_Work to complete_
The response should contain only those lines of the entries below that include the string "screenshot".

_Extracted material_

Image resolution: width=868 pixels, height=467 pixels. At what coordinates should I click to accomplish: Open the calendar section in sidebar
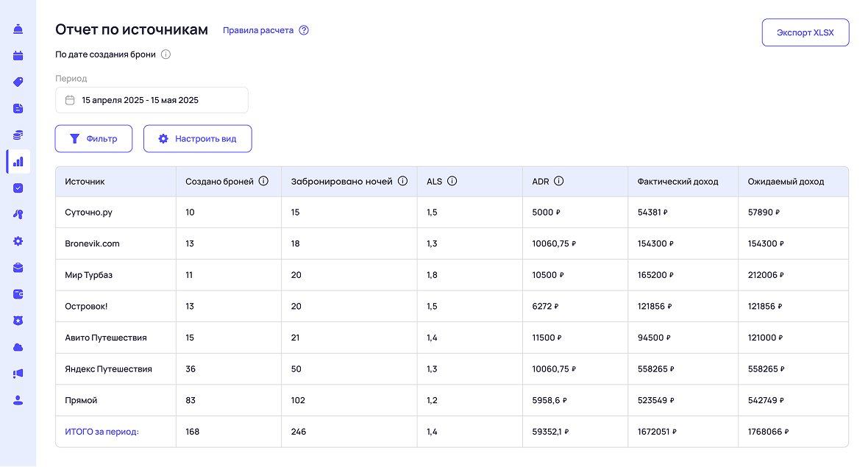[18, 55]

...

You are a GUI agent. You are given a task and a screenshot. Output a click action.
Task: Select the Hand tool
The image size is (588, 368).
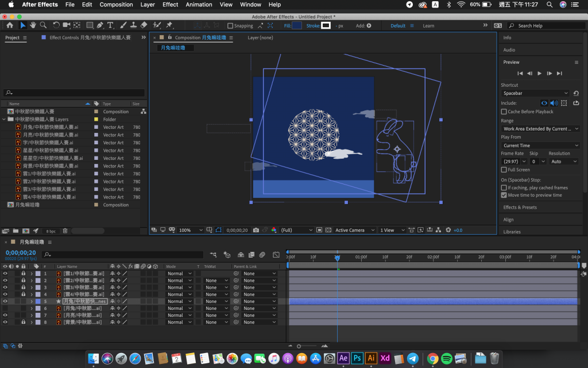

...

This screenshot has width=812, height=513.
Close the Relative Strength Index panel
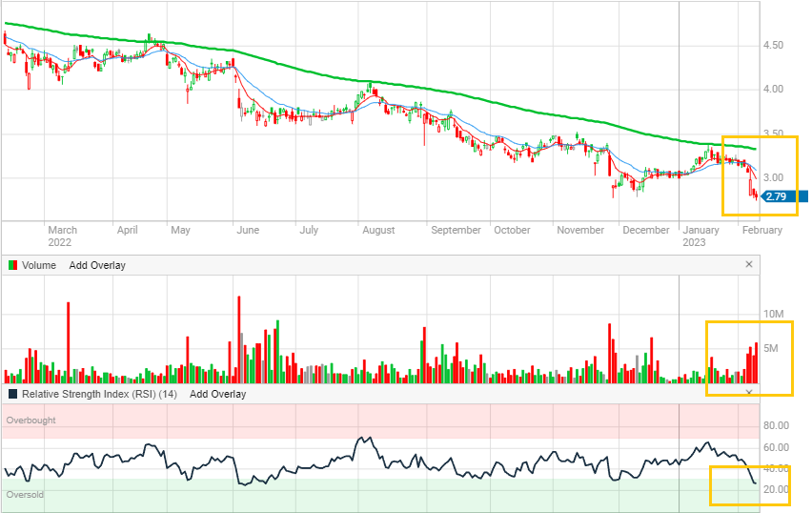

_Exercise response_
You are a GUI agent. You are given a task and a screenshot. Output a click action.
This screenshot has width=812, height=513.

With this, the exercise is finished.